在臼炮與火箭的轟鳴聲中,牛苛的軍隊如潮水般湧向石門山的寨牆,一波接一波地發起猛攻。
毒彈與灰彈的威力驚人,盡管發射的數量不多,卻給守衛寨牆的清軍帶來了極大的困擾。
特別是那些灰彈,許多清軍士兵用濕布蒙麵以求自保。
卻未曾料到石灰遇水後會變得滾燙,燒灼的痛楚令士兵們發出淒厲的慘叫,皮膚被燒傷,慘不忍睹。
更糟糕的是,石灰粉末侵入了士兵們的眼睛。
而明軍的灰彈中還加入了瀝青、砒霜等劇毒物質,對視力造成的傷害無法估量。
戰場上,沒有條件準備大量的解毒之物。
寨牆後,到處是捂著眼睛痛苦嚎叫的旗兵和雜役。
趁此良機,攻山的明軍步步緊逼。
然而,隨著距離的縮短,神機營的臼炮和火箭發射因為怕傷到己方,卻戛然而止。
而清軍軍紀嚴明,沒有命令,任何人不得擅自撤退。
由於主將未下達撤退指令,守寨的清軍與逼近的明軍陷入了血腥的肉搏戰。
連那些原本負責輔助的雜役也拿起武器,加入了戰鬥。
雙方在寨牆內外纏鬥,箭矢如雨,銃炮聲震天。
戰事膠著,令在後方督戰的牛苛焦慮萬分。
盡管他已下令全麵攻擊,並懸賞重金,但戰局的進展依舊緩慢。
他心中疑惑,湯通軍似乎已經攻占了河穀,為何遲遲不發起前後夾擊?
牛苛猛然回首,半個時辰前還並肩作戰的湯通,此刻卻已不見蹤影。
他怒火中燒,一把抓住身旁的親兵,厲聲道:“湯帥去了哪裏?他現在在何處?”
那親兵麵對大帥猙獰的麵容,戰戰兢兢地回答:“聽聞已攻下河穀,湯大帥領著親衛前去指揮部署。”
牛苛怒不可遏,咆哮道:“為何早晚不布置,偏偏現在才去?!”
他怒吼道:“你立即去通知湯通,讓他立刻從山後發起攻擊,否則,我定要向朝廷彈劾他!”

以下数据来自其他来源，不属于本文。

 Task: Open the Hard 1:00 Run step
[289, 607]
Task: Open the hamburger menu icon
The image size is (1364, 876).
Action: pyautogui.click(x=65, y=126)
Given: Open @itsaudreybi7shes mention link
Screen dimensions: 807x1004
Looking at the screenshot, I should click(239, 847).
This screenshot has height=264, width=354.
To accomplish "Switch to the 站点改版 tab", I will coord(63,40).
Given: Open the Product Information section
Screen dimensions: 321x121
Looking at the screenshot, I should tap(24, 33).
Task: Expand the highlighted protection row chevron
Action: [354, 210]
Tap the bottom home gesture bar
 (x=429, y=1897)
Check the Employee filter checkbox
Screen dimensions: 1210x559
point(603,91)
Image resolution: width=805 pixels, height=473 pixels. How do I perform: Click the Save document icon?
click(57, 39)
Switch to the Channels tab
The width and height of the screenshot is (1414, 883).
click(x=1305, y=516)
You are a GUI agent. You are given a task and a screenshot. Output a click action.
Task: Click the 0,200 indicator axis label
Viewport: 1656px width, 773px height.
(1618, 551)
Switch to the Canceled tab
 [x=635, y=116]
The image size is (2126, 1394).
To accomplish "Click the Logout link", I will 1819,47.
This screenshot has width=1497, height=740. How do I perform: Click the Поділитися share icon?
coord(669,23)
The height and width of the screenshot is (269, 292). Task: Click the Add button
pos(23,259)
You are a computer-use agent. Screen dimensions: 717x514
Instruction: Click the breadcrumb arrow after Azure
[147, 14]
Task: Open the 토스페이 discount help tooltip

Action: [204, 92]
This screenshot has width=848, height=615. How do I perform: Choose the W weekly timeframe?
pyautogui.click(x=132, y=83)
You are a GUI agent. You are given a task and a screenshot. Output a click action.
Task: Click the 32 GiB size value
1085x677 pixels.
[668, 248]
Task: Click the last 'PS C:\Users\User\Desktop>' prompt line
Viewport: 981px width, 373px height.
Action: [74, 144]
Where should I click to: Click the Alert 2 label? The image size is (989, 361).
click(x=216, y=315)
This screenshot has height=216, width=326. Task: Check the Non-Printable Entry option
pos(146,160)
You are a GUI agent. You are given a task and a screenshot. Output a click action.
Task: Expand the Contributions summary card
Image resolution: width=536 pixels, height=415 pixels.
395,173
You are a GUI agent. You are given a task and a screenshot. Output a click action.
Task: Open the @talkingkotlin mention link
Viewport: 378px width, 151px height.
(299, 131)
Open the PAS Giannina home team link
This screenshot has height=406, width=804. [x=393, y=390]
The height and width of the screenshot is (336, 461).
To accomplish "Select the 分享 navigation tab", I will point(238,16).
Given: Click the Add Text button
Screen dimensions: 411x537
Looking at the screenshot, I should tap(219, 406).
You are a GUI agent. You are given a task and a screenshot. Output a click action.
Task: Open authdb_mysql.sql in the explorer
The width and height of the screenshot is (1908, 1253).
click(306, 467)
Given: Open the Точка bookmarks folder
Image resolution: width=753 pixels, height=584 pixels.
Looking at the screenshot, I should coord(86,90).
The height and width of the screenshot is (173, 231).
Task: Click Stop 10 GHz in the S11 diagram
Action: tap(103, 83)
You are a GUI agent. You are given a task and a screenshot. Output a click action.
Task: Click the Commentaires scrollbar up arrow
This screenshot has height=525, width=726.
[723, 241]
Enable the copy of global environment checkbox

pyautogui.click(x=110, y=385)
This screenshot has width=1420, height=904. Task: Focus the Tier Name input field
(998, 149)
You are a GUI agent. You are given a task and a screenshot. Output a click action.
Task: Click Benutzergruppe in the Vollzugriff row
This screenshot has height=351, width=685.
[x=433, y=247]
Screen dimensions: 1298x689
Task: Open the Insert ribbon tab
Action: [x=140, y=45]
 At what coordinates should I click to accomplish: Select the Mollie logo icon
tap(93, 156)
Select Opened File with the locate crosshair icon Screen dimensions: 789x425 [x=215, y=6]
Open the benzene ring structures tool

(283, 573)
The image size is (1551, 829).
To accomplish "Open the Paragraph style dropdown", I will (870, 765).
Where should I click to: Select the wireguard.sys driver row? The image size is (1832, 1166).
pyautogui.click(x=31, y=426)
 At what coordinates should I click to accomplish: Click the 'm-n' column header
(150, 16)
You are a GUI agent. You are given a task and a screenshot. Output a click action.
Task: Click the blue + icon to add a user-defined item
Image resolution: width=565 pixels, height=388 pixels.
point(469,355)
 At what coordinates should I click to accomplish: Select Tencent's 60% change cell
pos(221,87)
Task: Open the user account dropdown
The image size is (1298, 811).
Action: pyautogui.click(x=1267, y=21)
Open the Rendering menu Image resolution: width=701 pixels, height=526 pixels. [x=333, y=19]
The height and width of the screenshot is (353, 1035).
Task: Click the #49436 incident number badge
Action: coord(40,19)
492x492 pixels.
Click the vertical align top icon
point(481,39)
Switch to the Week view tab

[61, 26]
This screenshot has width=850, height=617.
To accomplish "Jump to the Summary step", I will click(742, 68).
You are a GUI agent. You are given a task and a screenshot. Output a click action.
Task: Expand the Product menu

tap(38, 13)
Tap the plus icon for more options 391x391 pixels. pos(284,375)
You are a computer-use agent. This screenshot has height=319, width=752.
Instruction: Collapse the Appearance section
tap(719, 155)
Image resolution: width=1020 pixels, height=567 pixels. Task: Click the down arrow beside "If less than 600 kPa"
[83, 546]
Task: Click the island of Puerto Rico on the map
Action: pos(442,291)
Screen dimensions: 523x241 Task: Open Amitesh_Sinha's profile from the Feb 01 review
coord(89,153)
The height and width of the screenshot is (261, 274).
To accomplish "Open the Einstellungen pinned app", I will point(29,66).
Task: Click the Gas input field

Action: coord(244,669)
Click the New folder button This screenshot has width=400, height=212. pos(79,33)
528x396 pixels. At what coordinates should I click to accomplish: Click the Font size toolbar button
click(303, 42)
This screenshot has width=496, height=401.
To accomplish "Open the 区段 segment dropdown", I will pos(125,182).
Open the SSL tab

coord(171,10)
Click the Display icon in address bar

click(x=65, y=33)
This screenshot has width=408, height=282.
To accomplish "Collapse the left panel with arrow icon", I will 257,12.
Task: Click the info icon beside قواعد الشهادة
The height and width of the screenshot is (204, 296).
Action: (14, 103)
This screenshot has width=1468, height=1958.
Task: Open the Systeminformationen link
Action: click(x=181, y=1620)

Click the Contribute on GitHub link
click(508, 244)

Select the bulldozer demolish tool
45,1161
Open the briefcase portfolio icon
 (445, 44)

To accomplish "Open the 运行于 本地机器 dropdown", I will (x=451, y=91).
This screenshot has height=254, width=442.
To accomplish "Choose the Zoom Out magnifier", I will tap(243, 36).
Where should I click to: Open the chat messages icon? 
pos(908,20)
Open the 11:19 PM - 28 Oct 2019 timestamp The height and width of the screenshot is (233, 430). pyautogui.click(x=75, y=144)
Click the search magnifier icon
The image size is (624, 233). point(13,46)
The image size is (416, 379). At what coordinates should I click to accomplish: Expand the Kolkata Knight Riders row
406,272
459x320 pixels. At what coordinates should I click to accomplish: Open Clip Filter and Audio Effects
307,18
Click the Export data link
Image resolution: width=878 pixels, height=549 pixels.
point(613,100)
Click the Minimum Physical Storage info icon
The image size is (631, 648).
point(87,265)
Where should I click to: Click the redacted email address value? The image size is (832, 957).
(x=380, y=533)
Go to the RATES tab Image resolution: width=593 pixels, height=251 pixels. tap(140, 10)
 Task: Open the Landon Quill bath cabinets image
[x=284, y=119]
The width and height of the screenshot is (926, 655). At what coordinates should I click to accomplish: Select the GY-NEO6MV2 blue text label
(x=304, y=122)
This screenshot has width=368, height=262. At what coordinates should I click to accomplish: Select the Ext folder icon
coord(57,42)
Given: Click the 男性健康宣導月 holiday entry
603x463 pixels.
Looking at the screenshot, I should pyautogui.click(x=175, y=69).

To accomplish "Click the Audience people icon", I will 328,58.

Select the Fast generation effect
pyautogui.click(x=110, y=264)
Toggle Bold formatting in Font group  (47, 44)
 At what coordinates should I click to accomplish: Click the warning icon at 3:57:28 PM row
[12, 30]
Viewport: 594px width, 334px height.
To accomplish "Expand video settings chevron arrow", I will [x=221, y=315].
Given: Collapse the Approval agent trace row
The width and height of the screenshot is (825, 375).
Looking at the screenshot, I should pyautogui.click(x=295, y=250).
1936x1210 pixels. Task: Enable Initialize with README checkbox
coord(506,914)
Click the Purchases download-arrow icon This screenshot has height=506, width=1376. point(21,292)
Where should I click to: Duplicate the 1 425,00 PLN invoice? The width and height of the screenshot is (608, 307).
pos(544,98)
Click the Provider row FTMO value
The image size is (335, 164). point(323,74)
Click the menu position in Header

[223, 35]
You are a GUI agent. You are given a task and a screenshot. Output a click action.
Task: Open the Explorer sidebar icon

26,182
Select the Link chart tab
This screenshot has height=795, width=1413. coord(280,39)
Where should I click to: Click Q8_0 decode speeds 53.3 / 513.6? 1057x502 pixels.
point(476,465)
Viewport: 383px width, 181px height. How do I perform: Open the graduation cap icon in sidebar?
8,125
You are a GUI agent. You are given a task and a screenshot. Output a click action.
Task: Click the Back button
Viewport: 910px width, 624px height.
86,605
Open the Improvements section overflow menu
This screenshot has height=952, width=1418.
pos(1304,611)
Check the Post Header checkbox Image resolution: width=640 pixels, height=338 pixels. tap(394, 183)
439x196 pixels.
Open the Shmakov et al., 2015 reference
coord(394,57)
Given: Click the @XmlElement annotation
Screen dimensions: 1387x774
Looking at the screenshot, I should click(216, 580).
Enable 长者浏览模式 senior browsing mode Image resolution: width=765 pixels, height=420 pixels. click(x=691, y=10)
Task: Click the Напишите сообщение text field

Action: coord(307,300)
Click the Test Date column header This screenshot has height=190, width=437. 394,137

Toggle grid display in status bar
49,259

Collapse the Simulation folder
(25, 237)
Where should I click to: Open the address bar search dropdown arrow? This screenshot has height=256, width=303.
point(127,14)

親兵領命匆匆離去,牛苛又點了一名士兵,命令他:“去王監軍那裏,讓他催促一下湯通!”
在大軍的後方,洪承疇、王恩寵等眉頭緊鎖。
眼見牛苛的軍隊與石門山上的清軍激戰正酣,隻差一步就能攻破寨牆,奪取山嶺,卻遲遲不見湯通部的支援。
起初,當湯通部傳來捷報時,洪承疇等人還為之振奮。
卻未曾料到,他們卻在河穀按兵不動,任憑牛苛的部隊在此苦戰。
牛苛的信使到來後,王恩寵等立即派人前往湯通部催促。
……
經過幾番催促,直至臨近未時,湯通終於率軍從石門山後方發起攻勢。
此時,山上的清軍已是強弩之末。
湯通軍的突然湧入,猶如壓垮駱駝的最後一根稻草,各處寨牆的清軍紛紛敗退。
與此同時,在峰路山城的皇太極,亦下達了撤退的旨意。
石門山上,響起了清脆的鳴金收兵之聲。
山上的清軍如潮水般撤退,紛紛向西南方向的峰路山撤去。
牛苛軍順勢攻占了各處山嶺,他們將旗幟高高插上山頭,歡呼雀躍,盡情享受著勝利的喜悅。
然而,牛苛心中卻並未湧起多少喜悅之情。
此次攻打石門山,各營的傷亡慘重,而戰果卻寥寥無幾。
石門山,不過數千清兵,而河對岸,卻有十幾萬之眾。
這場仗,究竟該如何打下去?
尤其是對湯通,牛苛更是恨得牙癢癢,這個陰險家夥,是在故意消耗自己的兵力?
明軍在石門山戰役中取得勝利,戰略計劃初步成功。
洪承疇、張霖若、王恩寵等對此成果感到極為高興,並在後方大營中為牛苛、湯通等舉行了祝宴。
然而,宴會前發生了一場不愉快的插曲。
由於湯通軍配合不當導致牛苛軍傷亡較重,雙方軍將在宴前發生了激烈的口角,險些引發肢體衝突。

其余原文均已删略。